### MATERIAL FOR THE TASK
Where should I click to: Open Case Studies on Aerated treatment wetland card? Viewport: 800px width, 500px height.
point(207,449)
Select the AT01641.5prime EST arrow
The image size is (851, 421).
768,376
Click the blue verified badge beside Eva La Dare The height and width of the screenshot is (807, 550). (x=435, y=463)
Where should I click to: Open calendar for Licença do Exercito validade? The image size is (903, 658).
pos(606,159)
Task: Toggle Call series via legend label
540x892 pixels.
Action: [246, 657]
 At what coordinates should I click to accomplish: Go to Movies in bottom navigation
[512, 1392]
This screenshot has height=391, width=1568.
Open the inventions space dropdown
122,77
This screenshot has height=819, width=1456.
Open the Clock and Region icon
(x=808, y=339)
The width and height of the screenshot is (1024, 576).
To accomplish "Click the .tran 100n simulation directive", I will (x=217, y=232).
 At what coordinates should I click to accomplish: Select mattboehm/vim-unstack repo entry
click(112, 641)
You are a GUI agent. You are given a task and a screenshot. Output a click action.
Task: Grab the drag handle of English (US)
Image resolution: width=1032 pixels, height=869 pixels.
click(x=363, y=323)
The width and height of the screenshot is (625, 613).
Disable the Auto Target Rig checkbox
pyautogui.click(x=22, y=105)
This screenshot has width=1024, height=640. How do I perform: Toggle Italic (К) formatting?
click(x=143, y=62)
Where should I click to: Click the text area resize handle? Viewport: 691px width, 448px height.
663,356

### WORK INSTRUCTION
All of the material above should be set down again, unaltered.

### OUTPUT BELOW
Where should I click to: Open Case Studies on Aerated treatment wetland card? Viewport: 800px width, 500px height.
point(207,449)
Select the AT01641.5prime EST arrow
The image size is (851, 421).
768,376
Click the blue verified badge beside Eva La Dare The height and width of the screenshot is (807, 550). (x=435, y=463)
Where should I click to: Open calendar for Licença do Exercito validade? The image size is (903, 658).
pos(606,159)
Task: Toggle Call series via legend label
540x892 pixels.
Action: [246, 657]
 At what coordinates should I click to accomplish: Go to Movies in bottom navigation
[512, 1392]
This screenshot has height=391, width=1568.
Open the inventions space dropdown
122,77
This screenshot has height=819, width=1456.
Open the Clock and Region icon
(x=808, y=339)
The width and height of the screenshot is (1024, 576).
To accomplish "Click the .tran 100n simulation directive", I will (x=217, y=232).
 At what coordinates should I click to accomplish: Select mattboehm/vim-unstack repo entry
click(112, 641)
You are a GUI agent. You are given a task and a screenshot. Output a click action.
Task: Grab the drag handle of English (US)
Image resolution: width=1032 pixels, height=869 pixels.
click(x=363, y=323)
The width and height of the screenshot is (625, 613).
Disable the Auto Target Rig checkbox
pyautogui.click(x=22, y=105)
This screenshot has width=1024, height=640. How do I perform: Toggle Italic (К) formatting?
click(x=143, y=62)
Where should I click to: Click the text area resize handle? Viewport: 691px width, 448px height.
663,356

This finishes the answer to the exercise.